◆ **ASSIGNED TASK A**
In the piece about the Cosmopolitan Club, what does every member receive when leaving the September meeting?
◆ **ASSIGNED TASK B**
Carry on the piece about the Cosmopolitan Club, starting after its last sentence.

BEGIN DOCUMENT EXTRACT

Can We Talk?

A few months after we moved to Huntington, Indiana, I was inducted into the Cosmopolitan Club, one of the country’s oldest extant discussion societies.  Chartered on January 18, 1894, the Cosmopolitan Club convenes on the fourth Tuesday of every month from September through May.  The membership is entirely male and capped at 25, and all members are required to attend each meeting, unless they have been excused in advance.

The format of the meetings is simple.  One member prepares and presents a paper on a topic of his choosing, and he selects another member to prepare and present a response.  (All of the papers are archived at the Huntington City-Township Library, and only a few from the end of the 19th century have been lost.)  After the paper and the response, each of the other members provides a short commentary of his own.  There are no refreshments, with two exceptions: Every member receives an apple as he leaves the September meeting; and the May meeting takes the form of a dinner, which wives are invited to attend.

END DOCUMENT EXTRACT
BEGIN DATA SHOWN

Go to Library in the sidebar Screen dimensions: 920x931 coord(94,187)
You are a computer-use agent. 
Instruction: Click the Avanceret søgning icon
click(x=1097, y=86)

END DATA SHOWN

◆ **RESPONSE AREA A**
An apple.

◆ **RESPONSE AREA B**
The meetings are hosted at members’ houses, and the location rotates through the entire membership.  The preparation and presentation of papers, too, is on a strict rotation, starting with the most senior member and moving consecutively to the next in line.  When the club membership is at its maximum, a new member like myself may wait two years or more to deliver his first paper (though he may be called on at any time to prepare a response, as I was for the May meeting).  But from his first meeting, each member is a full and active participant, through his required short commentary on the paper and the response.

The membership is as diverse as you can get when drawing from the pool of males in a Midwestern town that is 96 percent white.  From civic leaders to businessmen to academics to blue-collar workers, the members are distinguished only by their seniority.  There are disagreements, but no arguments and no appeals to one’s own authority; meetings are, in millennial parlance, “safe spaces,” or, in the language of an earlier age, civilized conversations.

I have attended every meeting of the Cosmopolitan Club this year, with the exception of the one at which I was voted into membership.  The papers have spanned a variety of topics, but a common theme has emerged: the destruction of conversation in recent years, and the role that technology has played in that decline.

I have found little to disagree with in the musings of my fellow members, all of whom acknowledge the manifold blessings and the even greater curses that technology has visited upon 21st-century America.  The art of conversation is dying; the technology behind the social media that draws us closer, in some sense, to people across the country or around the world is isolating us from our own neighbors.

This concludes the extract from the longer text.